After 18 years of war, $780 billion spent on combat, and $130 billion spent on reconstruction, the administration’s new stated goal in Afghanistan is “to achieve a peace agreement that ensures Afghan soil is never used again by terrorists against the United States, its allies, or any country and allows American troops to return home.” Negotiations for such a peace agreement are underway, with representatives from the United States government, the Afghan government, and the Taliban all attempting to bargain in the midst of what’s effectively a stalemate.
On January 28, the House Committee on Oversight and Reform’s Subcommittee on National Security held a hearing to examine the Trump administration’s Afghanistan strategy for these negotiations. The House Oversight Committee invited representatives from the Department of State and the Department of Defense, as well as the Special Inspector General for Afghanistan Reconstruction (SIGAR), John F. Sopko. Sopko was the only one of the three to attend.
“Women play a dispositive role in reducing conflict, advancing reconciliation, and ensuring that critical issues get addressed in negotiations.”https://t.co/0fcezBgQbg— Afghan Women for Peace (@AfgWomen4Peace) September 4, 2019
Despite all of the political back-and-forth, I noticed that the women of Afghanistan were only mentioned when Rep. Carolyn Maloney (D-NY 12) pointedly asked Sopko about what the negotiations and reconstruction could mean for them. During decades of war from the 1970s to the 90s, and specifically under the Taliban regime from 1996 to 2001, Afghan women were banned from working, attending school, leaving the house without a male relative, being involved in politics, and showing bare skin in public. Violence against women, often as punishment for breaking these rules, was harsh.
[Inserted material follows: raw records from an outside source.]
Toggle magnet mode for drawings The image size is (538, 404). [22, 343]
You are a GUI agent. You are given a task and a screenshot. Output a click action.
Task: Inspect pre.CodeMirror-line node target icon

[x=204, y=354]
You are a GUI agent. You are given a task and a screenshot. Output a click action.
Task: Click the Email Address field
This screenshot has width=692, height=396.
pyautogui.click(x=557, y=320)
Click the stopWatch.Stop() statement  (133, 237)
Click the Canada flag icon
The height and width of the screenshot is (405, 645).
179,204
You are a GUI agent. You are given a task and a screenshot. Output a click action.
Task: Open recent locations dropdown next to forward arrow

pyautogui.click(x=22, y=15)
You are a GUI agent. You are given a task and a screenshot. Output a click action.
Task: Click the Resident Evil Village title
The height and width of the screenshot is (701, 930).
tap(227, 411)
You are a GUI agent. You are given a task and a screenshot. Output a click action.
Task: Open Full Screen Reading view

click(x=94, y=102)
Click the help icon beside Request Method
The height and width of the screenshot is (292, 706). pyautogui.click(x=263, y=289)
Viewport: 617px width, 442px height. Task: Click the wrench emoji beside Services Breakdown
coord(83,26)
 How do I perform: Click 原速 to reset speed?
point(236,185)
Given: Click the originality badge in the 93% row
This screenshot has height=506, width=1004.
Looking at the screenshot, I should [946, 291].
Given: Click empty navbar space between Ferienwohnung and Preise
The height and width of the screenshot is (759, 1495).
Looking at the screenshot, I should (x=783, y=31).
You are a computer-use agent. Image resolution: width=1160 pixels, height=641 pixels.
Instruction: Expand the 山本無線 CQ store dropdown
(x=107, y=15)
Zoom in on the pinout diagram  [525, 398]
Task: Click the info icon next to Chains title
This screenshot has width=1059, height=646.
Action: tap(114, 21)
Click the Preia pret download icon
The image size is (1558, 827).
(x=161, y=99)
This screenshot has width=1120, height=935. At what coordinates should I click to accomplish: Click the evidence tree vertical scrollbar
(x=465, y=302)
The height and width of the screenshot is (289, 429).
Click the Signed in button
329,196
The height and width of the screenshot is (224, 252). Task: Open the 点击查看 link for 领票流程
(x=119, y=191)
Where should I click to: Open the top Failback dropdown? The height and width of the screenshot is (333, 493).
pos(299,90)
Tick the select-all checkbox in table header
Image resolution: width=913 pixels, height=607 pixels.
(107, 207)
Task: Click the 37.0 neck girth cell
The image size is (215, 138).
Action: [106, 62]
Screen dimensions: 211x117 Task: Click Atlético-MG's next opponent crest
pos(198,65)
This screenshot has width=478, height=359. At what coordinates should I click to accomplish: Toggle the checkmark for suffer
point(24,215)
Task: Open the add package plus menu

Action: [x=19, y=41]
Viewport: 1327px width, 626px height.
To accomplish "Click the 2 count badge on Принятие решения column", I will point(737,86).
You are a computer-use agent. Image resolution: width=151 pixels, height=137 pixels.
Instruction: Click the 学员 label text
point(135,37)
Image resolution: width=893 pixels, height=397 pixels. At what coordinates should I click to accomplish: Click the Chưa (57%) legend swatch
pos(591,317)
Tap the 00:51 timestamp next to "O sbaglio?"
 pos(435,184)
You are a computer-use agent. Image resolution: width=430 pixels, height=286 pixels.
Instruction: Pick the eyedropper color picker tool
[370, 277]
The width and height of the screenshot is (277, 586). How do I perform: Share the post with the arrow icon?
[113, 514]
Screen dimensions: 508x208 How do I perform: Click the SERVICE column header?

However, I did attend the hearing; Sopko gave a statement on the oversight needed to ensure that reconstruction in Afghanistan is properly administered in order to reduce waste, abuse, and fraud. He was questioned by Chairman Stephen Lynch (D-MA 08) and Reps. Jody Hice (R-GA 10), Peter Welch (D-VT 00), Mark Green (R-TN 07), Robin Kelly (DA-IL 02), Thomas Massie (R-KY 04), Stacey Plaskett (D-VI 00) and Virginia Foxx (R-NC 05).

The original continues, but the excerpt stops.